Erin LeFey profile image

Erin LeFey 5 years ago from Maryland

Very interesting hub Martie! I agree with you about emotional dependency, but I also believe that in love we agree to a certain amount of shared dependency that is not altogether bad. Loving and the emotional and mature relationships we have now that we have become so *smart* after our years of independence - are choices - to blend our two worlds and let go of some of that independence in the hope that love and life together does make things more fun, adventurous, and easier! I think that wide-open choice of mutual dependence (not total dependence, but two people who know how to be independent but choose to give up some of that iron will and some tearing down of the "I could care less what you or anyone else thinks" attitude can lead to a beautiful, honest, caring and loving relationship.) I'm not there yet, but these are my ideas. Wonderful hub and excellent discernment of two very different ideas that often are misconstrued. Take care my friend!
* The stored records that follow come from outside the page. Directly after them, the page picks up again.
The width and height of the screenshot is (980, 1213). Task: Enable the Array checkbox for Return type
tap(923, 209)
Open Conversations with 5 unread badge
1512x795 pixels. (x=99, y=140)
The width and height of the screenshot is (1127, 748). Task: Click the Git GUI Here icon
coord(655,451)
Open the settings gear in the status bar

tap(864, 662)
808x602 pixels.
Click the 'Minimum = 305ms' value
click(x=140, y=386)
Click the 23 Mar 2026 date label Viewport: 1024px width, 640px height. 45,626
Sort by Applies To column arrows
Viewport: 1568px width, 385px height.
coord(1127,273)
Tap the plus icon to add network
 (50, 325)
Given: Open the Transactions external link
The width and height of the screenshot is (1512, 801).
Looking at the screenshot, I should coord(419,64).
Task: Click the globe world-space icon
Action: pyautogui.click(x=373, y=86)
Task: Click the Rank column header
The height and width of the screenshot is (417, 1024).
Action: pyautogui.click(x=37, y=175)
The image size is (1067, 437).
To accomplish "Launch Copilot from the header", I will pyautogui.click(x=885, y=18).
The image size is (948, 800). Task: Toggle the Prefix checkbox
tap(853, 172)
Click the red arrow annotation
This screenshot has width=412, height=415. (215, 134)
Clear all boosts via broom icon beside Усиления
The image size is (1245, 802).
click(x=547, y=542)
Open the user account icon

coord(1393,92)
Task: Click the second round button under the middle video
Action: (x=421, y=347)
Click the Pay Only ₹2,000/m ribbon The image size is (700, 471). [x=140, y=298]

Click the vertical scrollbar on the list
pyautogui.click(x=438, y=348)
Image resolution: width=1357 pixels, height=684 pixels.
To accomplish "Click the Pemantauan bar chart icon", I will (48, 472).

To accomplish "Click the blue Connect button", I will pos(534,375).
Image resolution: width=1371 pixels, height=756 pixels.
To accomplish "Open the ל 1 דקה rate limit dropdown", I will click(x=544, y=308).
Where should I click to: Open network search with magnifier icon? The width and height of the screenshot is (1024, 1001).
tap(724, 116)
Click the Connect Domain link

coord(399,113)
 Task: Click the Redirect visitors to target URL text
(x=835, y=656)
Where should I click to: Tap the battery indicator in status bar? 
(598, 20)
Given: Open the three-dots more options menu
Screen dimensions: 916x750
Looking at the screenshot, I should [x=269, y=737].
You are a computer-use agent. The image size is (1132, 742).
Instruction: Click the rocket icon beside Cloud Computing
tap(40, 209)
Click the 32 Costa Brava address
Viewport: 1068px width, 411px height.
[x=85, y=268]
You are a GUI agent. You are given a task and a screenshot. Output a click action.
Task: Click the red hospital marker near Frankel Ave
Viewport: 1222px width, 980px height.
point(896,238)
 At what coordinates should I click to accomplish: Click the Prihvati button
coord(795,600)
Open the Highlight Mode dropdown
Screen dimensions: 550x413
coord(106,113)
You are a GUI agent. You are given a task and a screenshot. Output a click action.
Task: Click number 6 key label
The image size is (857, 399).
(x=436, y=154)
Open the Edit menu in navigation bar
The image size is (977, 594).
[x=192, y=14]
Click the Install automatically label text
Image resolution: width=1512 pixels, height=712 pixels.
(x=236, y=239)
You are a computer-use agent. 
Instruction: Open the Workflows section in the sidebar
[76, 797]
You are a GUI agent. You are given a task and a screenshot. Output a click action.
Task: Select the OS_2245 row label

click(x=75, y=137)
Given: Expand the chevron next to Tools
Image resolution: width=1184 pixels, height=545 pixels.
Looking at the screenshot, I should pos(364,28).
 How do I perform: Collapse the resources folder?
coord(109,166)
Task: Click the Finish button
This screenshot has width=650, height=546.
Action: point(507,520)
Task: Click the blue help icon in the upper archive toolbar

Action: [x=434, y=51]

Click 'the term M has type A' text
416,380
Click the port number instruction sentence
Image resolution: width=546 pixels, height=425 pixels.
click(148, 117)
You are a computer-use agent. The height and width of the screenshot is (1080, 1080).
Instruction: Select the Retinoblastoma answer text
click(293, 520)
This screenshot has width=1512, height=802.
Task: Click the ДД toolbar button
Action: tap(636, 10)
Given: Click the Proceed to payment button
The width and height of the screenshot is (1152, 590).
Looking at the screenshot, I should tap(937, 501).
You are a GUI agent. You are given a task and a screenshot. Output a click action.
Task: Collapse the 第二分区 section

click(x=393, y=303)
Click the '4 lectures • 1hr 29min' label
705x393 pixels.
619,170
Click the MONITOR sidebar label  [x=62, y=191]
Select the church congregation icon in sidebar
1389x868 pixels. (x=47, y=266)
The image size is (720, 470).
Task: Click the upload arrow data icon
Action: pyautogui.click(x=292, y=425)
MartieCoetser profile image

MartieCoetser 5 years ago from South Africa Author

*** Marcella Glenn – Yes, short and sweet, just like that, believe it or not. {Smiles} Thanks for the visit.

*** Amy Becherer – Thanks for you relevant input, my mirror. I can always see myself in you. I like to compare people with drugs, which include medicine and vitamins. We have to take some of them in order to stay strong and healthy. Some of them, however, have horrible and even fatal contra indications, while others, highly addictive, send us on trips. After quitting we will experience withdrawal symptoms, and there are always replacements.

Amy, you are a shocking pink tablet, and I’m totally addicted to you because you warms my heart :))))

*** Erin LeFey – Shared dependency has a specific name in psychology: Co-dependency. It is actually only a word that helps us to distinguish between good and bad dependencies. We hubbers, families and friends are co-dependents. We need each other. But even co-dependents can be a disastrous affair, i.e. the sadist and the masochis. Thanks so much for your input, Erin.


Chatkath profile image

Chatkath 5 years ago from California

Couldn't agree more Martie, written so well! I guess we all have dependencies of some sort, I am not sure where they cross the line and become unhealthy - it is a fine line that's for sure....Very thought provoking! Thanks for sharing.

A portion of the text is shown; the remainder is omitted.